In many industries, ontologies are already mature and standardized.

Healthcare:
  • SNOMED CT, 350,000+ clinical terms;

  • Gene Ontology (GO), biological processes and molecular functions;

  • ICD-10, WHO disease classification;

  • FHIR, healthcare data interoperability.

Finance:
  • FIBO (Financial Industry Business Ontology), collaboration between EDMC and OMG;

  • Fraud detection models ontologies;

  • Regulatory compliance frameworks.

Legal:
  • LKIF (Legal Knowledge Interchange Format), 200+ structured legal concepts;

  • Akoma Ntoso, legislative document standard.

If you’re building in healthcare, finance, or legal tech, definitions for “patient,” “transaction,” or “liability” already exist. You don’t have to start from scratch.

W3C standards

These standards have been around 15–25 years, and remain largely unchanged because they work:

  • RDF (1999) — triple-based data representation

  • RDFS (2004) — classes and constraints

  • OWL (2009) — logical reasoning

  • SPARQL (2008) — graph query language

  • SHACL (2017) — validation rules

When Google launched Knowledge Graph in 2012, it relied on RDF and OWL. When you implement GraphRAG in 2025, those same foundations are still underneath.

Frankly, it's not easy!

Ontology-based systems aren’t trivial.

  • Compute costs are real. Reasoning over knowledge graphs is expensive. Constructing them with LLMs requires serious resources.

  • Scaling is complex. Graph databases don’t shard easily. Splitting relationships across servers is inherently difficult.

  • Design requires expertise. You need domain understanding. You’ll constantly balance expressiveness and complexity. And ontologies evolve, thus they require maintenance.

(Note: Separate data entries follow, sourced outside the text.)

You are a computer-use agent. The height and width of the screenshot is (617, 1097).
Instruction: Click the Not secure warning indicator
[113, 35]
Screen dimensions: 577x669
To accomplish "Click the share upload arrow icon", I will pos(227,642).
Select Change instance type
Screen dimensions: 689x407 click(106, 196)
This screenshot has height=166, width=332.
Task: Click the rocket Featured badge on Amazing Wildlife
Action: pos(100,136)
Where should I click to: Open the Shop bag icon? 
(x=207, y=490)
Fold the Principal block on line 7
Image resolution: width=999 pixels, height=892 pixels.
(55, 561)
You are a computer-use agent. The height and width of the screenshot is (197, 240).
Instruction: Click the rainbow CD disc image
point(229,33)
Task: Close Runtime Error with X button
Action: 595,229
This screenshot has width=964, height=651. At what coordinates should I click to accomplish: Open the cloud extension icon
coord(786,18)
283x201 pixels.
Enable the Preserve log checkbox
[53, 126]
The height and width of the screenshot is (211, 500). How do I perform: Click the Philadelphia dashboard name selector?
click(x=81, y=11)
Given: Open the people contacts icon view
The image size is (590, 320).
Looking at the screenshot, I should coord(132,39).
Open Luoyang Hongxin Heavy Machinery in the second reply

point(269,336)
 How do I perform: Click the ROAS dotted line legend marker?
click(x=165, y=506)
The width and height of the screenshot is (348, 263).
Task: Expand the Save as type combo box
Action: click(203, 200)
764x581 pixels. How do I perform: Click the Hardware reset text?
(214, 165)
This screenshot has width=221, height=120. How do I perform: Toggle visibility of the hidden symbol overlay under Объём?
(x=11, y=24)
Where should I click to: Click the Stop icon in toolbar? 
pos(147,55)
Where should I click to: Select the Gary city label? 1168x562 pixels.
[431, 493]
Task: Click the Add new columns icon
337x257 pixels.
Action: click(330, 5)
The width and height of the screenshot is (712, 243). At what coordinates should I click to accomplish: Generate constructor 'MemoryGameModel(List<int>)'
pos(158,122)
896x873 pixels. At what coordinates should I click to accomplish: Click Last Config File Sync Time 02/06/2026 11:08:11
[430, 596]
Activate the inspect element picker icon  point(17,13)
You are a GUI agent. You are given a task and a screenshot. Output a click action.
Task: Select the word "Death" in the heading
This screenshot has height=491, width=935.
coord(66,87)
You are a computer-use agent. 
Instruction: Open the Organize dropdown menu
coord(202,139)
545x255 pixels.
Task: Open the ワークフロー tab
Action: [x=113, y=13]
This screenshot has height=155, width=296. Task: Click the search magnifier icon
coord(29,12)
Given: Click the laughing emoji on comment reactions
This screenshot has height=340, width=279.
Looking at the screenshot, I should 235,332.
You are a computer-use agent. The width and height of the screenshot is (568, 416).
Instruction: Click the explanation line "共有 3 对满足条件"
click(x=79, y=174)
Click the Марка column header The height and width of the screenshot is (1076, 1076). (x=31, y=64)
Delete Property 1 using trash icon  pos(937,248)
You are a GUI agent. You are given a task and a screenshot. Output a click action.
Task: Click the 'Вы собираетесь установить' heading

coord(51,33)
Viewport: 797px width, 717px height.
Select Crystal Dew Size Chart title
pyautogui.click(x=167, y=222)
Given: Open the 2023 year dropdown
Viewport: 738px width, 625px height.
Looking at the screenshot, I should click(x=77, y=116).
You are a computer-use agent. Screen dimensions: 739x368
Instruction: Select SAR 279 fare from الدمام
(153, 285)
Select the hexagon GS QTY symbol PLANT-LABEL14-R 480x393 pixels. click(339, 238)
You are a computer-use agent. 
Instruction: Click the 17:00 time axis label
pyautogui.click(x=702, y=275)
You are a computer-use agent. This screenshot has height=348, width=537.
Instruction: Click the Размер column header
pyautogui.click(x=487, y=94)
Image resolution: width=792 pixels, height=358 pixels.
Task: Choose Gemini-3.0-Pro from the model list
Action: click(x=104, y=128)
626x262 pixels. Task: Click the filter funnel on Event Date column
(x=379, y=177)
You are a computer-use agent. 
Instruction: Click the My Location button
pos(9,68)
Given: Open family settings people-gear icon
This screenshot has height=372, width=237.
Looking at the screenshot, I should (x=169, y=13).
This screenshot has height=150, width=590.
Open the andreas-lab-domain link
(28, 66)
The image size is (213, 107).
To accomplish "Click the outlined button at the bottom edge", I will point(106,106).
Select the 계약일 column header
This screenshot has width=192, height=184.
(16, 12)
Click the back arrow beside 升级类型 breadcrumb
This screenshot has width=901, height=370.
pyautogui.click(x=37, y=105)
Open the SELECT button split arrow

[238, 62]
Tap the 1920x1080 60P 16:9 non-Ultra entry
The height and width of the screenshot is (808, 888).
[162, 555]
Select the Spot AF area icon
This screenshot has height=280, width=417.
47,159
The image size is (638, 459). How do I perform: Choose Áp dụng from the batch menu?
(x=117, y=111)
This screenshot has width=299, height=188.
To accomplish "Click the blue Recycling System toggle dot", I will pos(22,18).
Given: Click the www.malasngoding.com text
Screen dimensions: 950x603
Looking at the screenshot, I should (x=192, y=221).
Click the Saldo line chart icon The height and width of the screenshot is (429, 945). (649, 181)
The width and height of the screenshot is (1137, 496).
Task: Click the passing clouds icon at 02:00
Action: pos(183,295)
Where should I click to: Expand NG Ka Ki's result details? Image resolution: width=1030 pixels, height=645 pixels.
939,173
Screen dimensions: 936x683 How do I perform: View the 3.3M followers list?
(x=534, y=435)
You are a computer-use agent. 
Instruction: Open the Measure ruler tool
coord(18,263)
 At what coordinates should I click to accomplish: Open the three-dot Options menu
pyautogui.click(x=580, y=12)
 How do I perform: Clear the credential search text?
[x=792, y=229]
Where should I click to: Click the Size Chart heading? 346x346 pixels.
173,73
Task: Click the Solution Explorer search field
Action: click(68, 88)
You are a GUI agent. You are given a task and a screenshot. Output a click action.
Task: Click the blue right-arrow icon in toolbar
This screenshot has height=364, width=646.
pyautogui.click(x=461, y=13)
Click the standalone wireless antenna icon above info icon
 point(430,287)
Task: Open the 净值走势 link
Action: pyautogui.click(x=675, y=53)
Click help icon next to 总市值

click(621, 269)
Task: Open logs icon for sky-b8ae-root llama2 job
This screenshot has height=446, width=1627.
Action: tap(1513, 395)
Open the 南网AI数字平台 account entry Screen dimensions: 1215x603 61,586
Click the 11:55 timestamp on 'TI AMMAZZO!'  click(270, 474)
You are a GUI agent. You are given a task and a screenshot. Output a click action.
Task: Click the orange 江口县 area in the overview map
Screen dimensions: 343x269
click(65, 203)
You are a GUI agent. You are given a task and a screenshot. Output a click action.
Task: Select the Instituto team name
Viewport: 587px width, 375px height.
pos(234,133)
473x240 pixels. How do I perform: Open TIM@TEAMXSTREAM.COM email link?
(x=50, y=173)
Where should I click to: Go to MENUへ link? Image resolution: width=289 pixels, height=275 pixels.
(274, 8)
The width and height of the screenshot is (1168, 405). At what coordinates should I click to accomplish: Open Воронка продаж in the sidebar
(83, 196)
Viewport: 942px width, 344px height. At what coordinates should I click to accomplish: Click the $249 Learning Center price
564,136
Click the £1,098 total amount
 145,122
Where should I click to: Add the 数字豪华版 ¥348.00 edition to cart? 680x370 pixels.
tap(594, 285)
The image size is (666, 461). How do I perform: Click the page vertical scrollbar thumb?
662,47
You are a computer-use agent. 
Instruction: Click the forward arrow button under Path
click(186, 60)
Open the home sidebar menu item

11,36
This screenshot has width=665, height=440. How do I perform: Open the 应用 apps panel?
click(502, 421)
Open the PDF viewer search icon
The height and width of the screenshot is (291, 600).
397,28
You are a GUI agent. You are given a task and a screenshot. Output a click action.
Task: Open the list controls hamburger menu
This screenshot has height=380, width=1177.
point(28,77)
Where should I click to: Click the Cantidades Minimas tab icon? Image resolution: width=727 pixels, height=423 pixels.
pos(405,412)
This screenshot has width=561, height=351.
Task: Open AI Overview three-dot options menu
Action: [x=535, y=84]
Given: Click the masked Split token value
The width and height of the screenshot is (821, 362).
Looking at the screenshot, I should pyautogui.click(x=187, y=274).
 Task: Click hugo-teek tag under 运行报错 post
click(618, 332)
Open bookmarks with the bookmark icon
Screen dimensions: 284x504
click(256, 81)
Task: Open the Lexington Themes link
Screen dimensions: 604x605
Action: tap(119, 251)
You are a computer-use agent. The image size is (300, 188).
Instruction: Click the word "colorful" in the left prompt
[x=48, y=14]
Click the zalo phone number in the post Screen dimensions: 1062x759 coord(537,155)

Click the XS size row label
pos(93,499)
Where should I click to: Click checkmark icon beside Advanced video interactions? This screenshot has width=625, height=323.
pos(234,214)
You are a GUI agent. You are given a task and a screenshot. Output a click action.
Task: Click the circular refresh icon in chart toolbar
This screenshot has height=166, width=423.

The market learned this the hard way. Some companies dismissed knowledge graphs during the initial LLM boom. Then they ran into hallucinations, bias, compliance gaps, and liability risk, and suddenly ontology-based approaches became urgent again.

So what should you do?

You may not need a bigger model. You may need structure.

Start small:

  • Define the entities in your domain;

  • Define the valid relationships;

  • Define the rules that must always hold.

That’s already an ontology, and it already adds value.

Unlike models, which depreciate in value, a well-designed ontology compounds in value over time. It isn’t technical debt. It’s infrastructure.